For this exercise you will train a fully connected model to learn to identify handwritten digits (the MNIST data set). To do this I provide you with a function that prepares the data for you. Do not mind the warnings, they do not hint at any errors.

## (1A) Write a fully connected layer by subclassing tf.Module.

The layer should take two arguments, the number of inputs and the number of units. It should instantiate weights and biases in its constructor method (init) accordingly as a ``tf.Variable``.

## (1B) Write a model by subclassing tf.keras.Model

The model should use the fully connected layers that you defined before. It therefore needs the input shape as an argument in its constructor. 

The model should have one ``tf.keras.layers.Flatten()`` layer, followed by a single fully connected layer with ``10 units``, which has ``784 inputs`` since an mnist digit has shape (28,28). After this, we want to apply an activation function that turns the linear output into a categorical probability distribution over the 10 digit classes. To do so, we can use the softmax function. 

A softmax function normalizes an input along a particular (or multiple) axes to sum to 1 in a non-linear way such that small differences matter disproportionately less in the presence of large differences in value.

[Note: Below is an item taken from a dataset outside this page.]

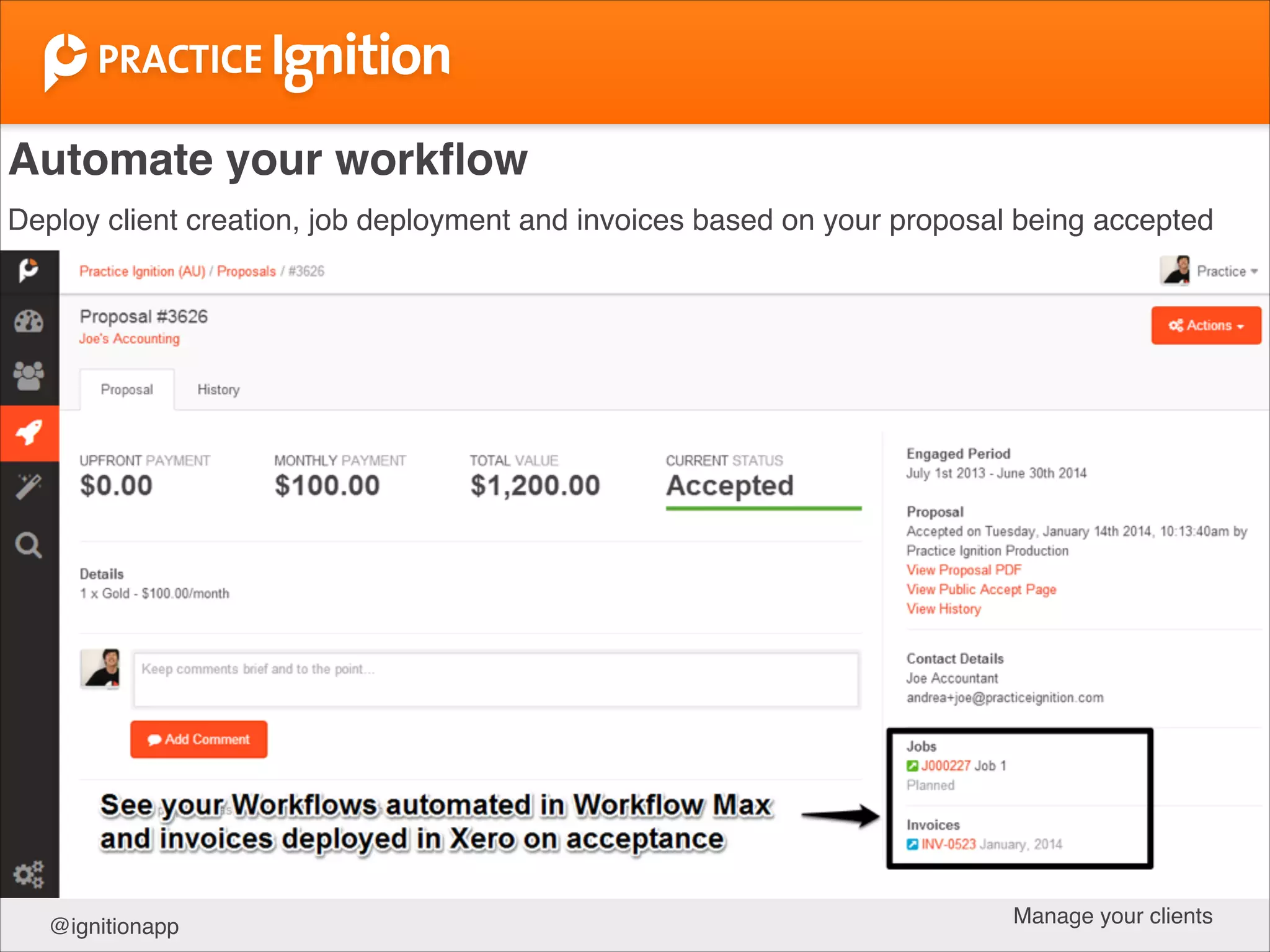
Task: Click the blue Xero invoice icon
Action: (x=912, y=844)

$$\text{softmax}(x) = \frac{e^{x}}{\sum_j^k e^{x_j}}$$

The function can be instantiated as a layer with ``tf.keras.layers.Softmax(axis=-1)``.

In addition to this, you should add a loss function as an attribute. For 10-way classification we use Categorical Crossentropy ``tf.keras.losses.CategoricalCrossentropy()``.

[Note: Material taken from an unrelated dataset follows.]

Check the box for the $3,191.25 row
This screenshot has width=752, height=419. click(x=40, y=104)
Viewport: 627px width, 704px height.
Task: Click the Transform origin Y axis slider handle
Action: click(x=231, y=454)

The ``call method`` should output the softmaxed model output - not yet the loss, we will do this in the training loop!

## (1C) Write a training_loop function 

Arguments: ``(model, train_ds, val_ds, epochs, learning_rate)``

Returns: ``loss_history, val_loss_history``

For a number of epochs we want to iterate over the mnist data set. During each iteration, we iterate over the entire data set, which returns a tuple ``(inputs, targets)``. Within the ``tf.GradientTape`` context we compute the forward pass and the loss of the model, and then use the tape to get the gradients of the loss with respect to ``model.trainable_variables``.
The optimizer which applies the gradients to the variables is already implemented as a function for you. The training loop should call this function once you have the gradients. Once that is done, you append the loss value to ``loss_history``.

After each epoch, you want to evaluate your model on data not trained on, this is why we have ``val_ds``. Like with ``train_ds`` you iterate over it and compute the loss, except here you do not use a gradient tape and you do not use an optimizer. The validation loss should be appended to `val_loss_history`.

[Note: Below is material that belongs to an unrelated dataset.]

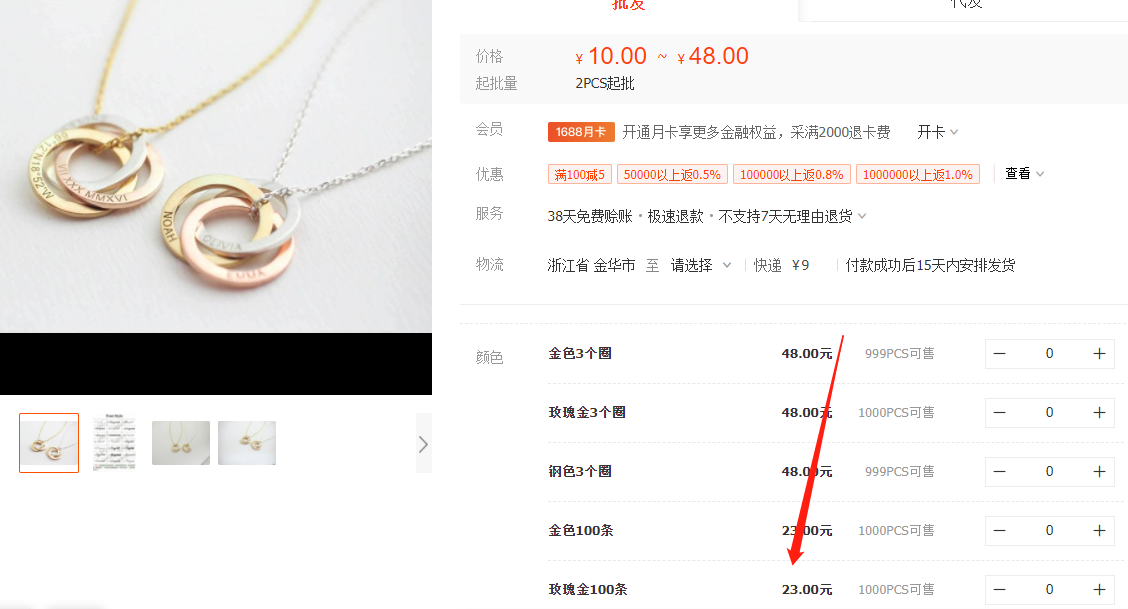1128x609 pixels.
Task: Expand service details chevron after 不支持7天无理由退货
Action: (x=863, y=216)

## (1D) Train the model for a few epochs and plot the (val) loss history with matplotlib

In [1]:
import tensorflow as tf
import tensorflow_datasets as tfds

def get_mnist(batch_size):
    """
    Load and prepare MNIST as a tensorflow dataset.
    Returns a train and a validation dataset.

    Args:
    batch_size (int)
    """
    # load data from tensorflow-datasets
    train_ds, val_ds = tfds.load('mnist', split=['train', 'test'], shuffle_files=True)
    
    # function for one-hot encoding labels
    one_hot = lambda x: tf.one_hot(x, 10)
    
    # function to make sure shapes are correct, apply one_hot to labels and normalize inputs
    map_func = lambda x,y: (tf.cast(
        tf.expand_dims(x, -1), dtype=tf.float32)/255.,
                            tf.cast(one_hot(y),tf.float32))
    
    # turn dictionary data set into tuple data set (inputs, labels)
    map_func_2 = lambda x: (x["image"],x["label"])
    
    # map the defined functions to the data set (they will be applied to each element while the data is loaded)
    train_ds = train_ds.map(map_func_2).map(map_func)
    val_ds   = val_ds.map(map_func_2).map(map_func)
    
    # shuffle, then create batches, then prefetch (preparing a batch while the model still computes the previous one)
    train_ds = train_ds.shuffle(4096).batch(batch_size).prefetch(tf.data.AUTOTUNE)
    val_ds   = val_ds.shuffle(4096).batch(batch_size).prefetch(tf.data.AUTOTUNE)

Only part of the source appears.